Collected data
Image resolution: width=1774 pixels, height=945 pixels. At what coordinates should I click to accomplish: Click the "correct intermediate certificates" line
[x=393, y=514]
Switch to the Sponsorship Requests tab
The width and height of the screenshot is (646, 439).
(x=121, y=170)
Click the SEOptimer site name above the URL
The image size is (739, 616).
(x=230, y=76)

* **What to produce**: Please give every entry again, precisely as it appears.

* **Solution to the exercise**:
Image resolution: width=1774 pixels, height=945 pixels. At what coordinates should I click to accomplish: Click the "correct intermediate certificates" line
[x=393, y=514]
Switch to the Sponsorship Requests tab
The width and height of the screenshot is (646, 439).
(x=121, y=170)
Click the SEOptimer site name above the URL
The image size is (739, 616).
(x=230, y=76)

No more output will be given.